Vaccine generates robust immune responses against SARS-CoV-2 variants.
In the three months since Johnson & Johnson’s COVID-19 vaccine was granted an emergency use authorization from the U.S. Food and Drug Administration, more than 10 million Americans have received the vaccine, according to the U.S. Centers for Disease Control and Prevention.
The single-dose viral vector vaccine, developed in collaboration with Dan Barouch, the William Bosworth Castle Professor of Medicine at Harvard Medical School and Beth Israel Deaconess Medical Center, was authorized for use based on clinical trial data showing strong clinical efficacy against symptomatic COVID-19 in the United States, Latin America, and South Africa.

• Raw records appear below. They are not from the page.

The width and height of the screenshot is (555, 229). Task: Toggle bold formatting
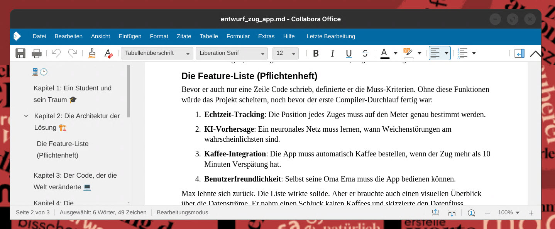click(x=316, y=53)
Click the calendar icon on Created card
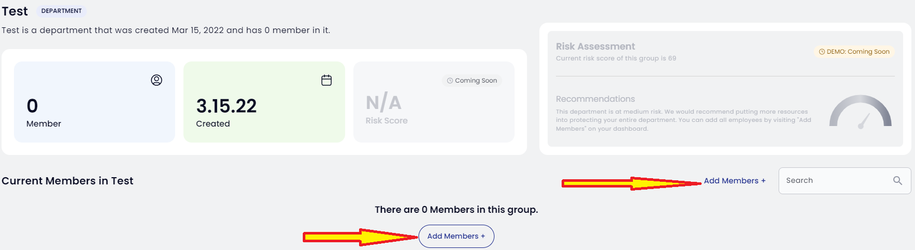Viewport: 915px width, 250px height. click(327, 80)
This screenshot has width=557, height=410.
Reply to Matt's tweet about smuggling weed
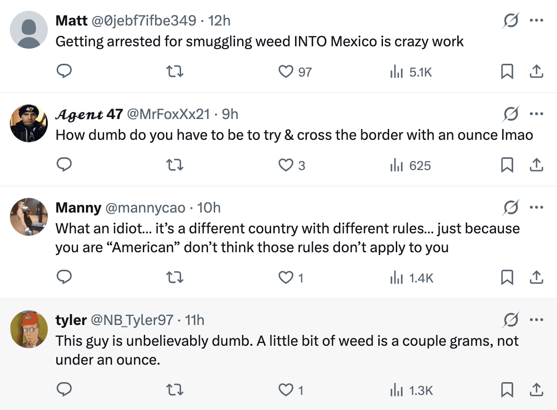[64, 71]
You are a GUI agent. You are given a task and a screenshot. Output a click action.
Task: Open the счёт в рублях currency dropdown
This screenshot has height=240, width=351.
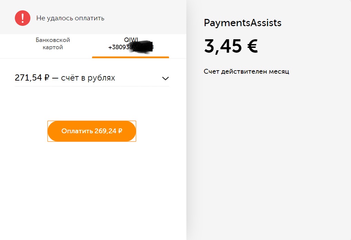point(92,78)
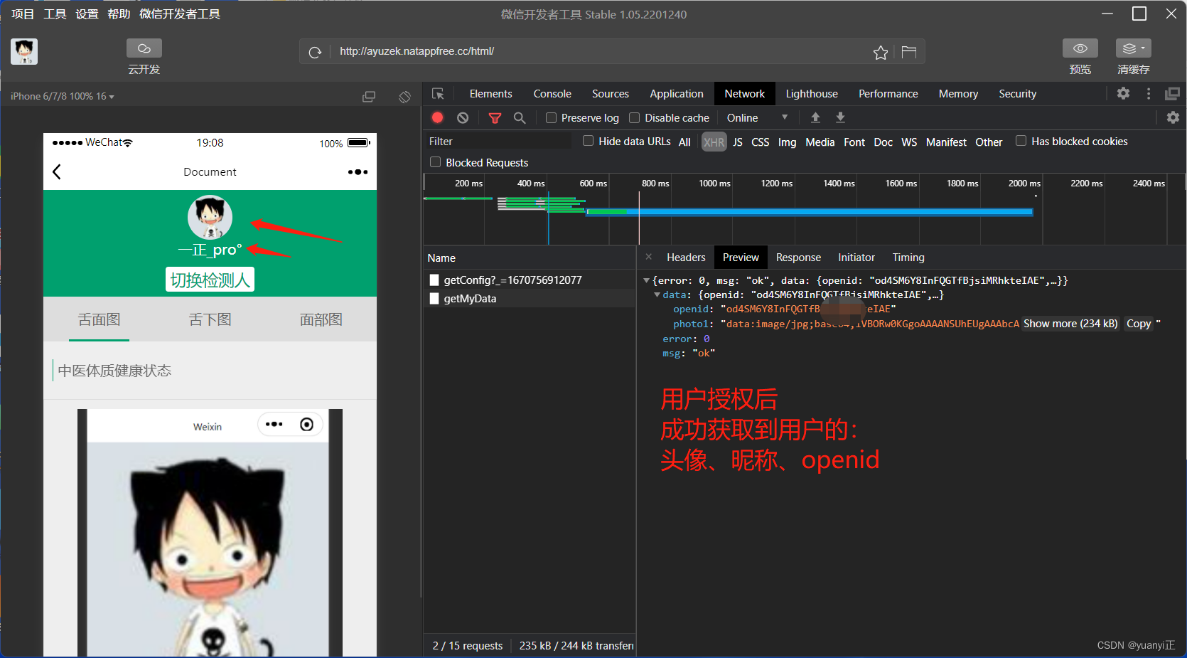Clear the network log with the clear icon
1187x658 pixels.
[463, 118]
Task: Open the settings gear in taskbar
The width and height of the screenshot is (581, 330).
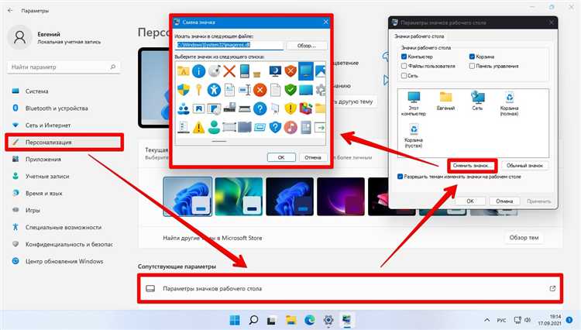Action: coord(328,320)
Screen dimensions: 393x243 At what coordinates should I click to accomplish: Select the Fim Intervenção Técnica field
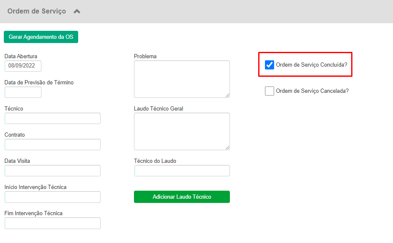(52, 223)
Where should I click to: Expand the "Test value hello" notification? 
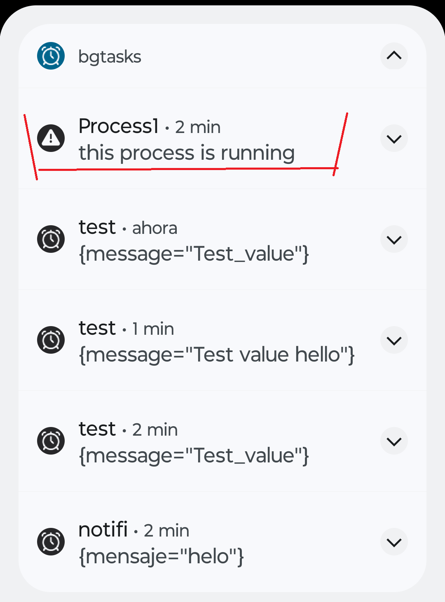394,340

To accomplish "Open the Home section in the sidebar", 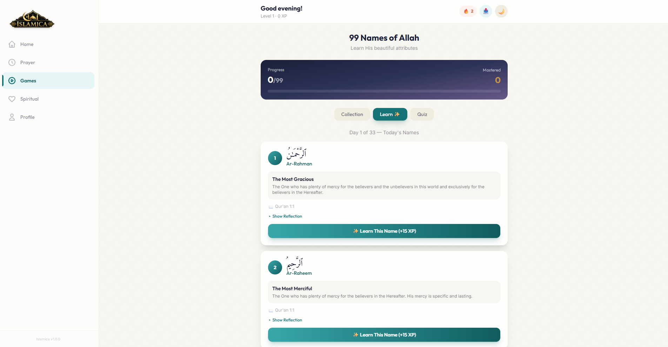I will coord(26,44).
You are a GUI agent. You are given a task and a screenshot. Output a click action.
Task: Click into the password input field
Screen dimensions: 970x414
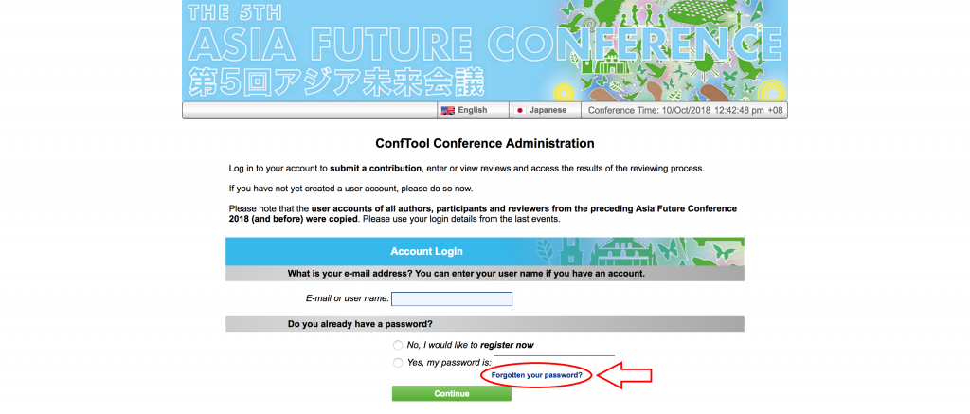click(554, 361)
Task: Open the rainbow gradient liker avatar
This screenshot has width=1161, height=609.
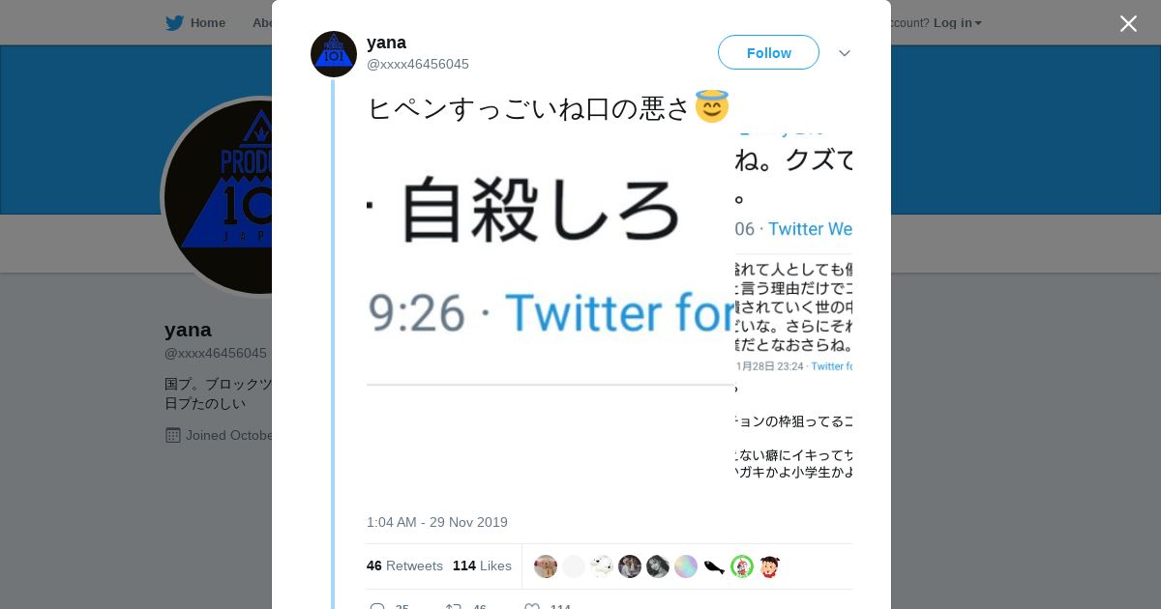Action: coord(686,566)
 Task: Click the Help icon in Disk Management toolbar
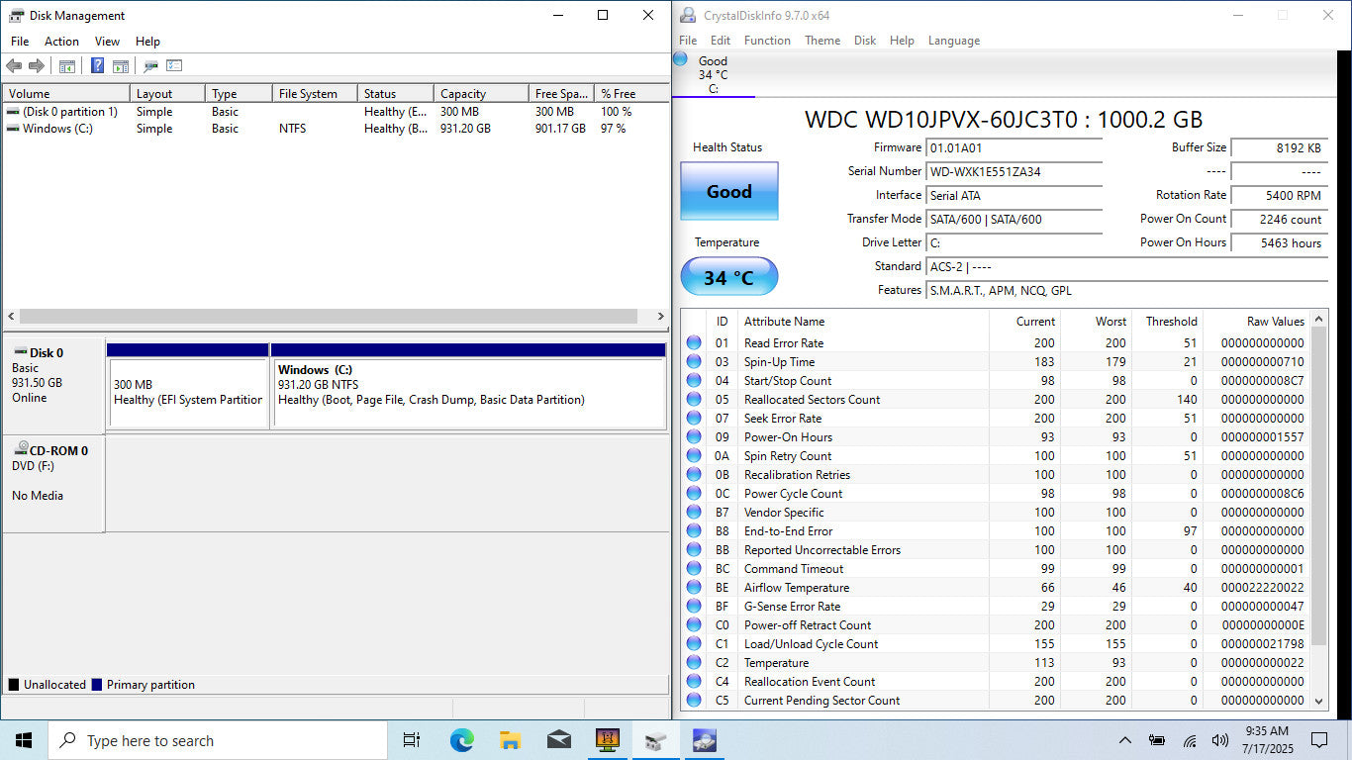[97, 66]
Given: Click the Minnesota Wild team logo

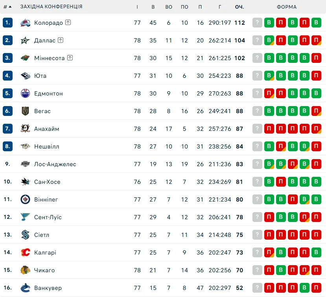Looking at the screenshot, I should pos(25,58).
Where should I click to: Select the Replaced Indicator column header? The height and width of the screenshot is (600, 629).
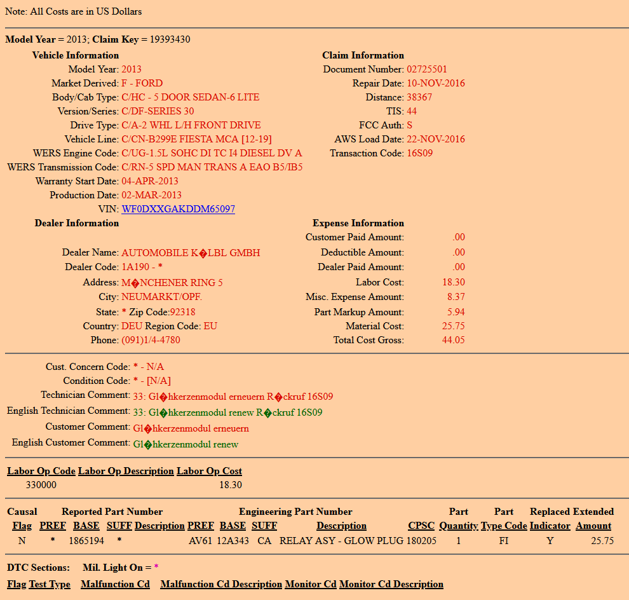coord(550,526)
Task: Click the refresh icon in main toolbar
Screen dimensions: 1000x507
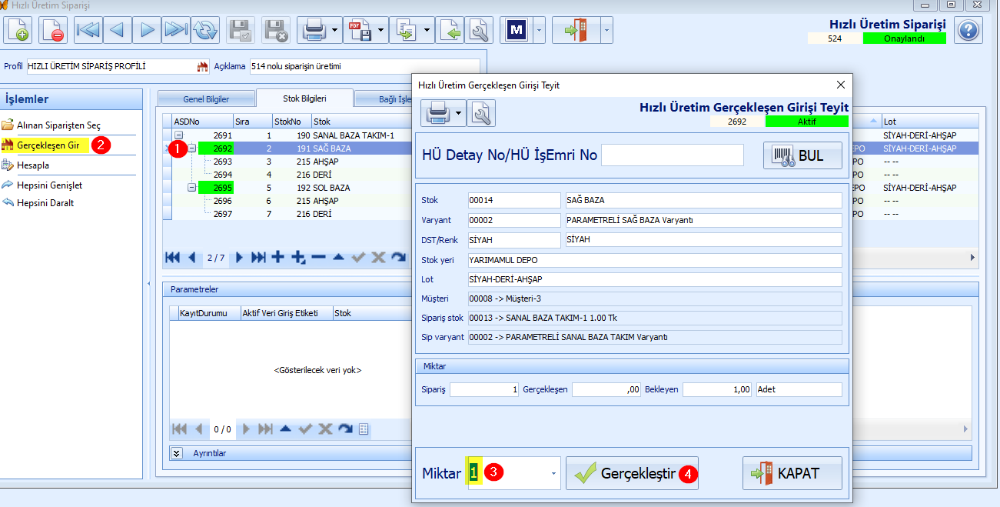Action: pyautogui.click(x=205, y=31)
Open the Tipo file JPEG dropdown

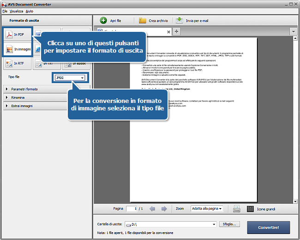coord(70,78)
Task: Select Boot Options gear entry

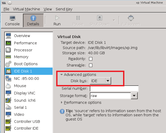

In a new study published as an accelerated article in Nature, Barouch, director of the Center for Virology and Vaccine Research at Beth Israel Deaconess, and colleagues report on the antibody and cellular immune responses in a group of 20 participants generated by the Ad26.COV2.S vaccine against both the original SARS-CoV-2 viral strain and variants of concern.
The team found that the J&J vaccine-induced immune responses against all viral variants.
“The concern is whether SARS-CoV-2 variants may reduce the efficacy of current vaccines that were designed to protect against the original SARS-CoV-2 strain at the beginning of the pandemic,” said Barouch, senior author of the study.
“These findings, therefore, have important implications for vaccine protection against SARS-CoV-2 variants of concern.”
To explore the immune response triggered by the vaccine, Barouch and colleagues administered one or two doses to the 20 volunteers, ages 18 to 55.
All of the individuals in this small group were part of a larger multicenter, randomized, double-blind, placebo-controlled phase 1/2a study to evaluate the vaccine at various doses and schedules.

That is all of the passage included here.